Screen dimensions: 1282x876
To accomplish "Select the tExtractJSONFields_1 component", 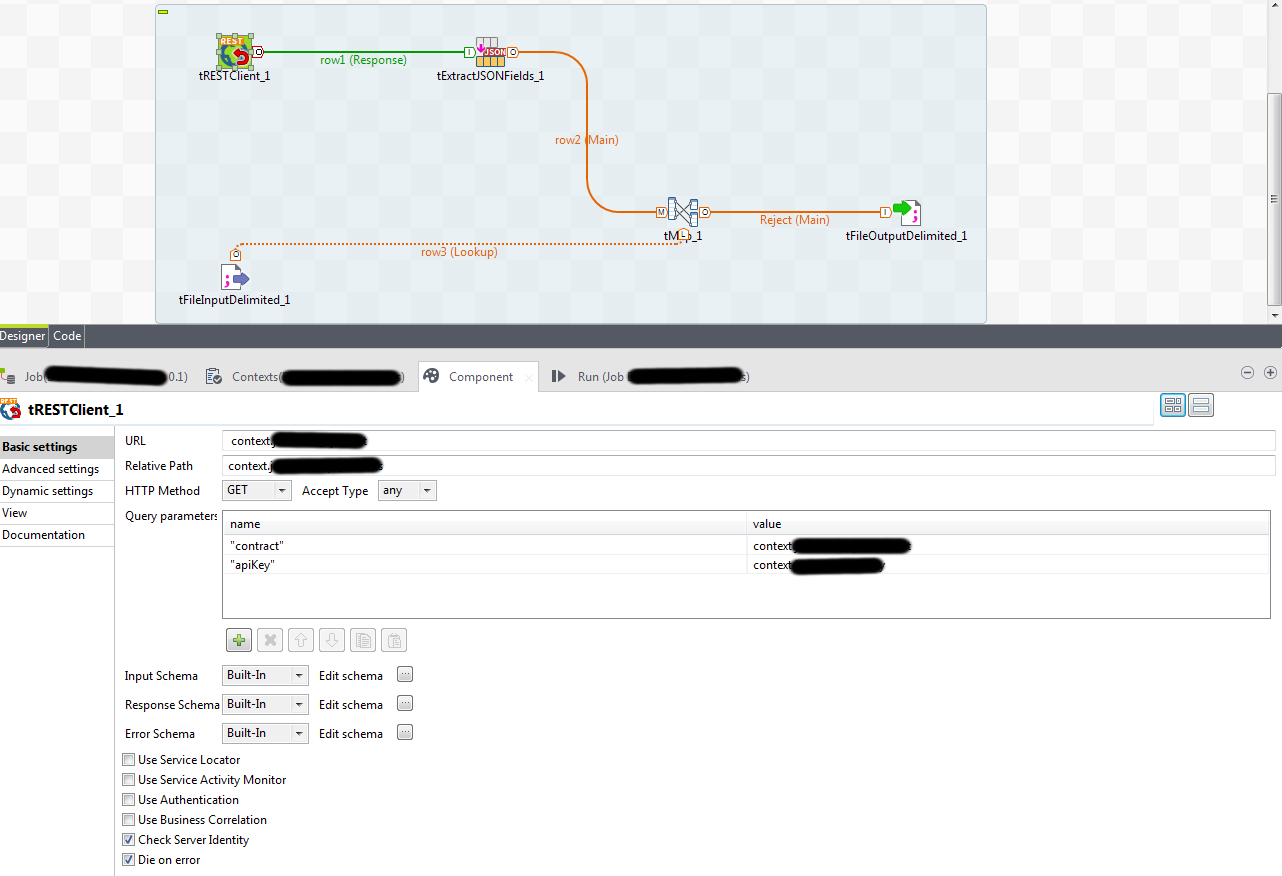I will tap(489, 52).
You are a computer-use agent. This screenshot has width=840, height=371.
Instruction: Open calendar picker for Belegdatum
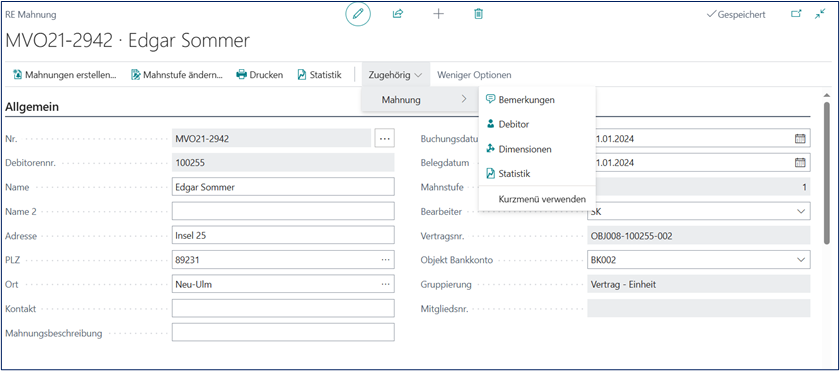click(799, 163)
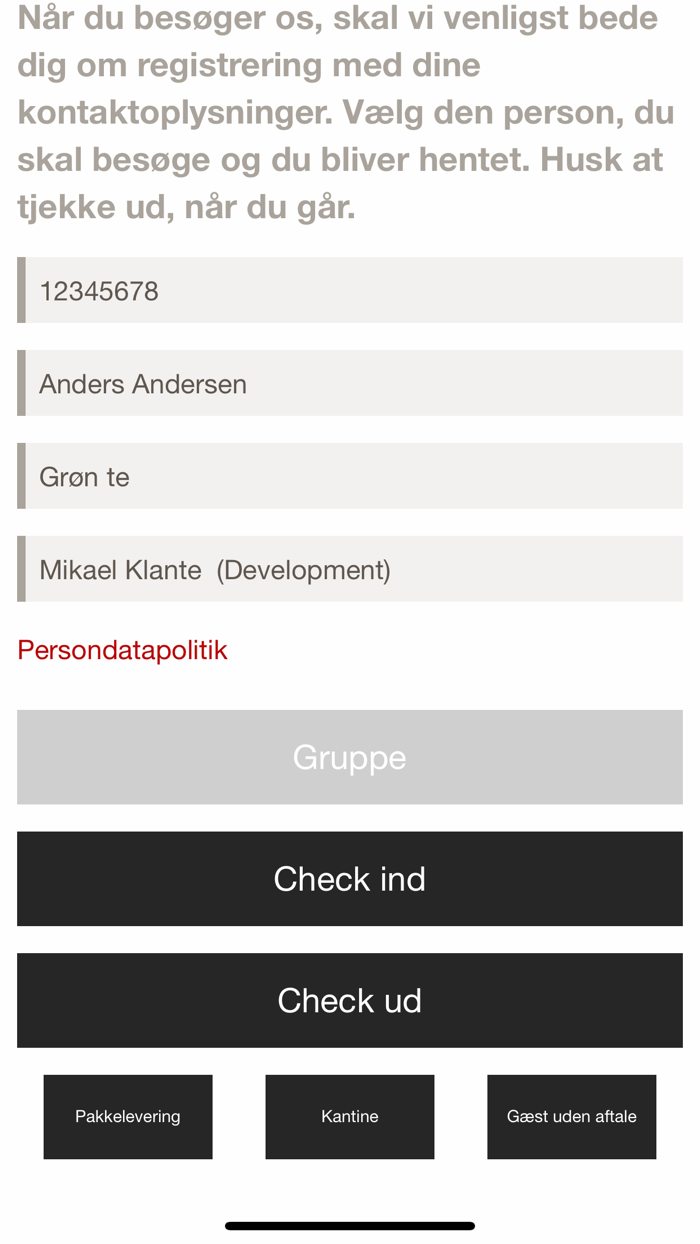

......

_TASK TO COMPLETE_. A word-for-word copy of the lines from the one with "You are a computer-use" through the final line of the listing above is the whole answer, and it contains no pictures.

_OUTPUT BELOW_.
You are a computer-use agent. This screenshot has width=840, height=371.
Instruction: Open calendar picker for Belegdatum
click(799, 163)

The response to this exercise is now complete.